> INPUT
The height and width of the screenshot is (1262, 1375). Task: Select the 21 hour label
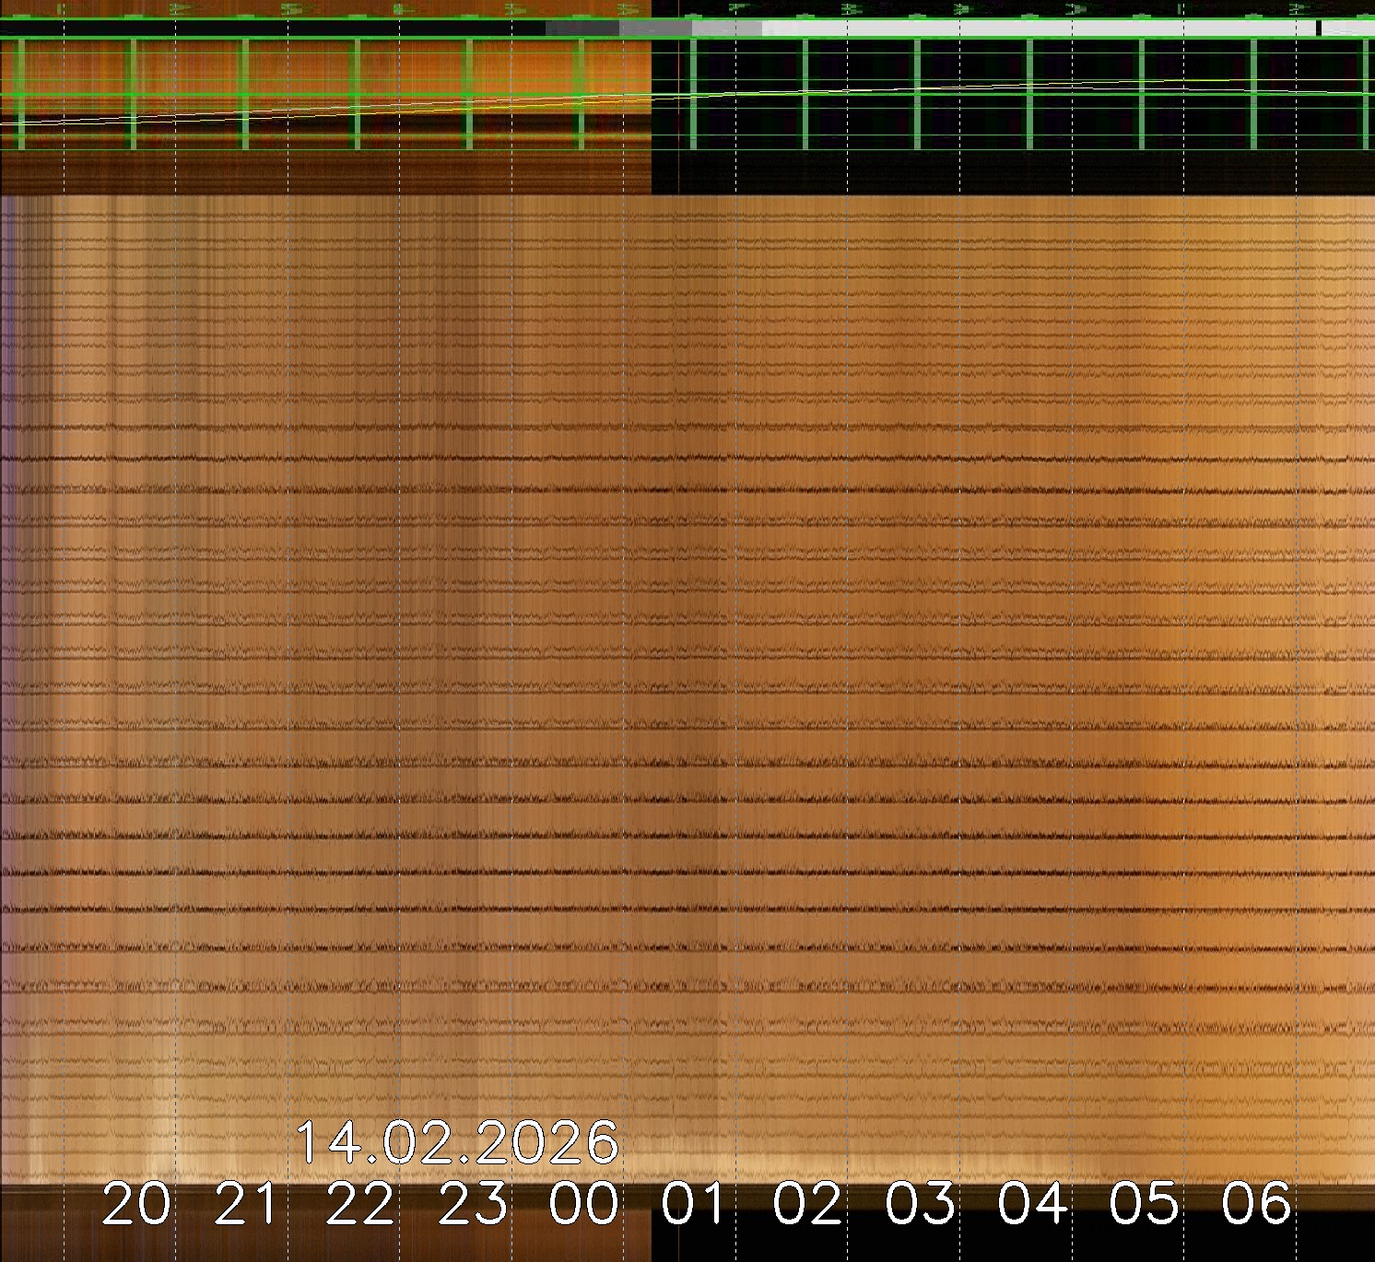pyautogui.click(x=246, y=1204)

* * *

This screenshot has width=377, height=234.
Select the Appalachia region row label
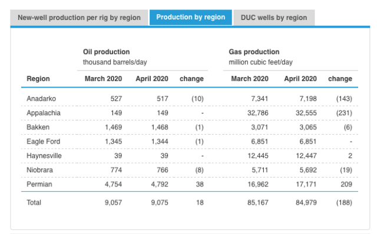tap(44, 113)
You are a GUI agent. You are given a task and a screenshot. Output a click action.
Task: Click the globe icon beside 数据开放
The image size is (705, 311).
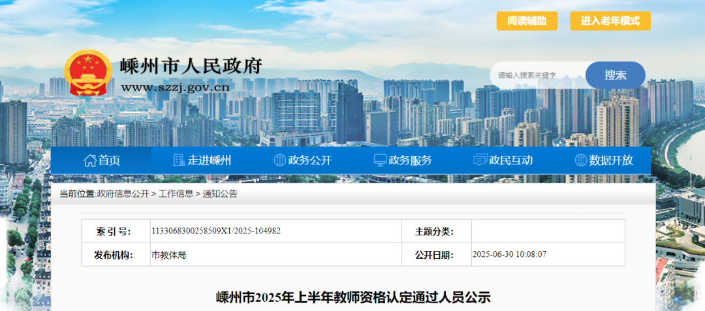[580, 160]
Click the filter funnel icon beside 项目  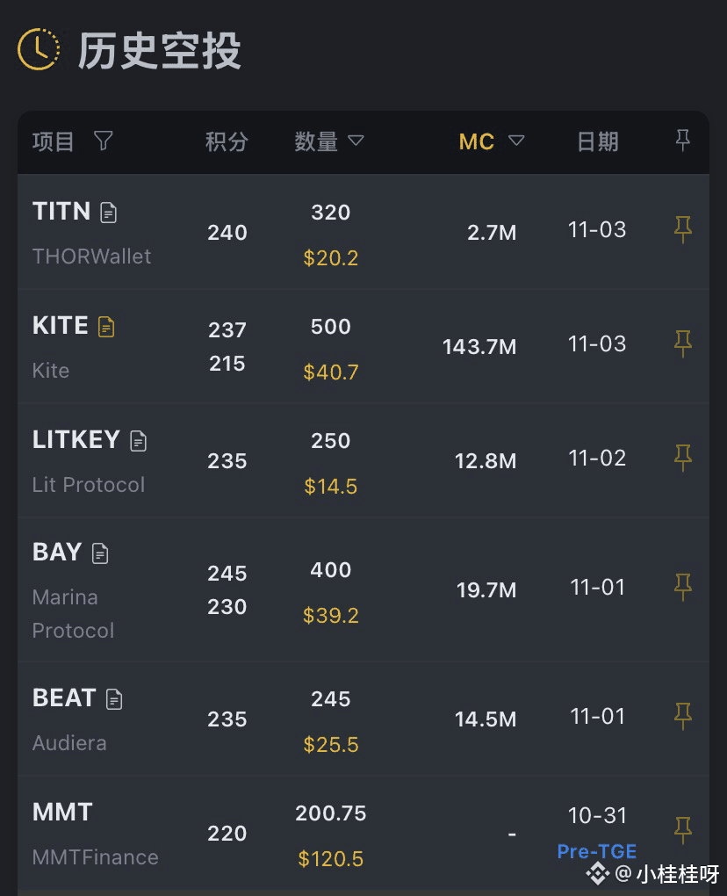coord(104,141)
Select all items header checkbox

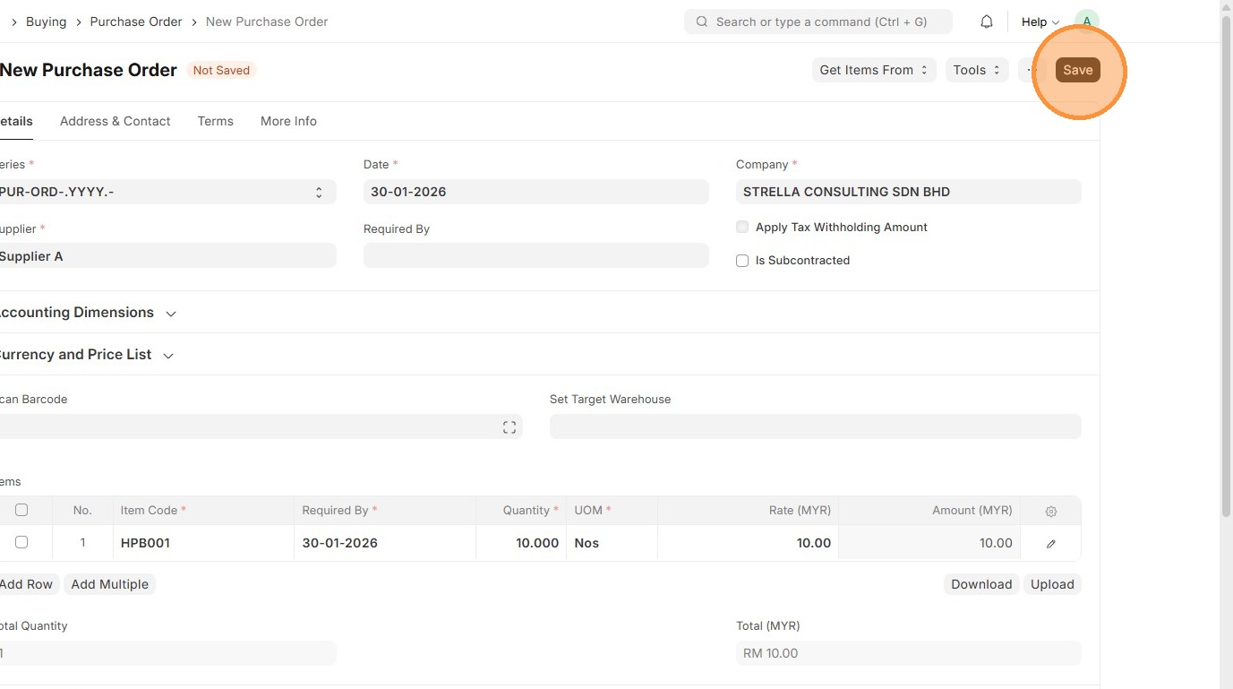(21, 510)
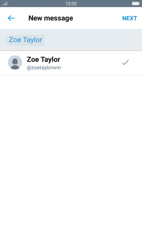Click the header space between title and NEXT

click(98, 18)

--

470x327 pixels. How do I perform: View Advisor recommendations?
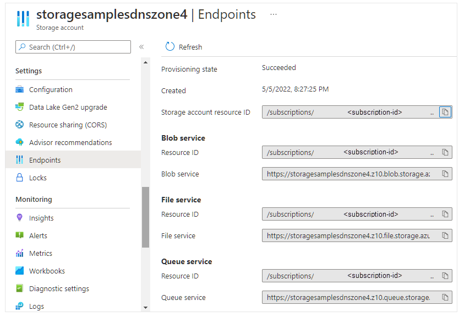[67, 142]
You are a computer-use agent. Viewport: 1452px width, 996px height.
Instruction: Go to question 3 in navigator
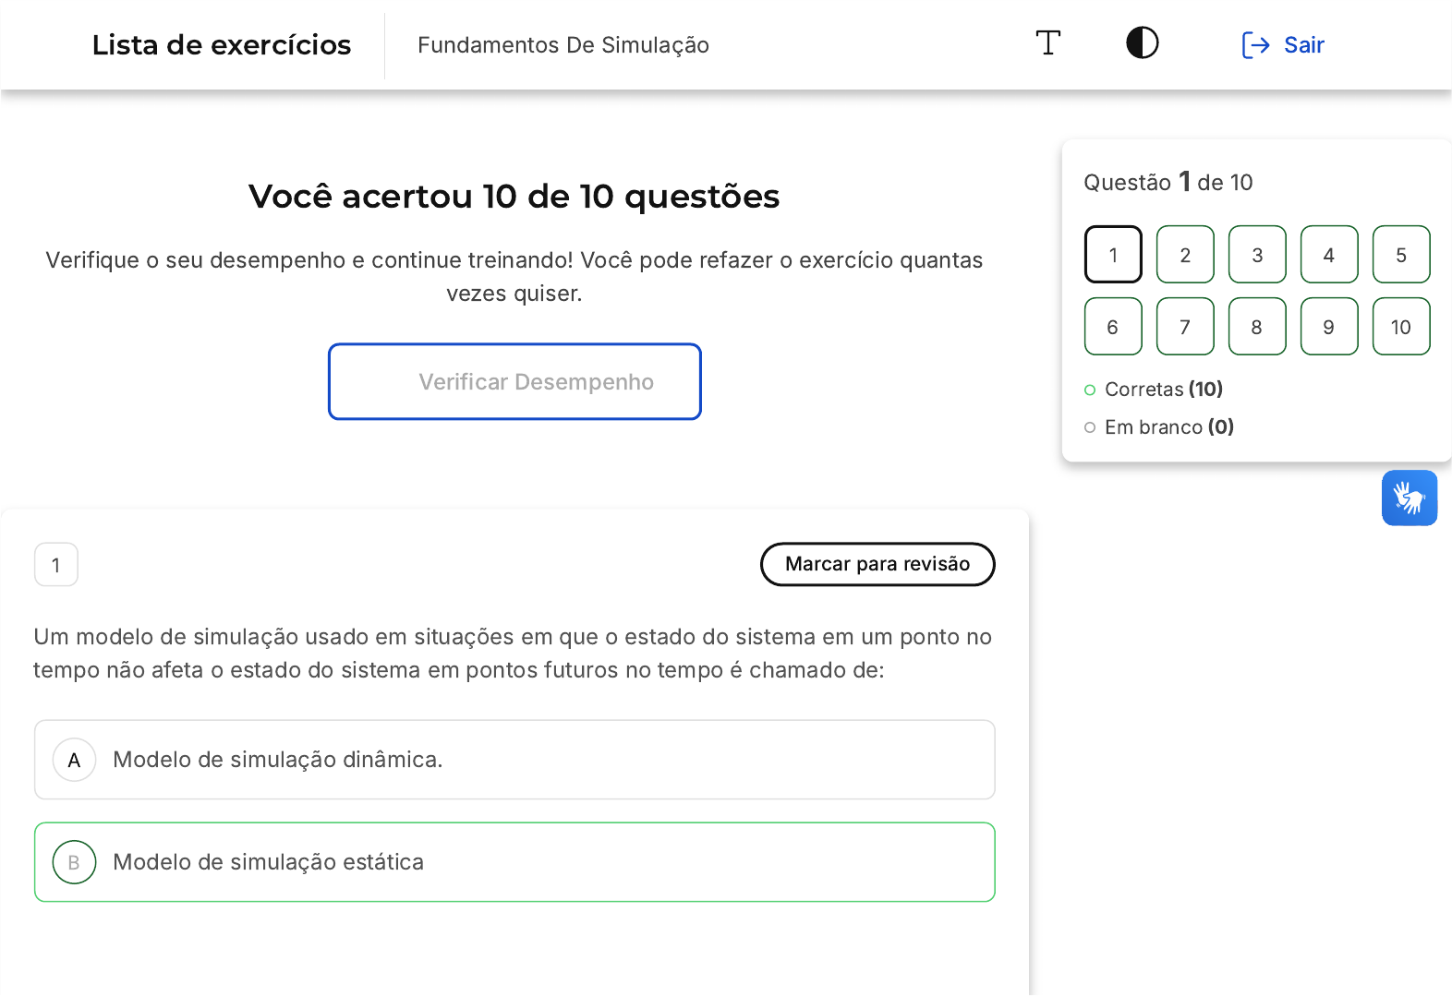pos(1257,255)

> WHAT IS REQUIRED
Copy out every line of the records that the string "agent" appears in.

> RESPONSE AREA
You are a GUI agent. You are given a task and a screenshot. Output a click action.
You are a computer-use agent. Viewport: 1452px width, 996px height.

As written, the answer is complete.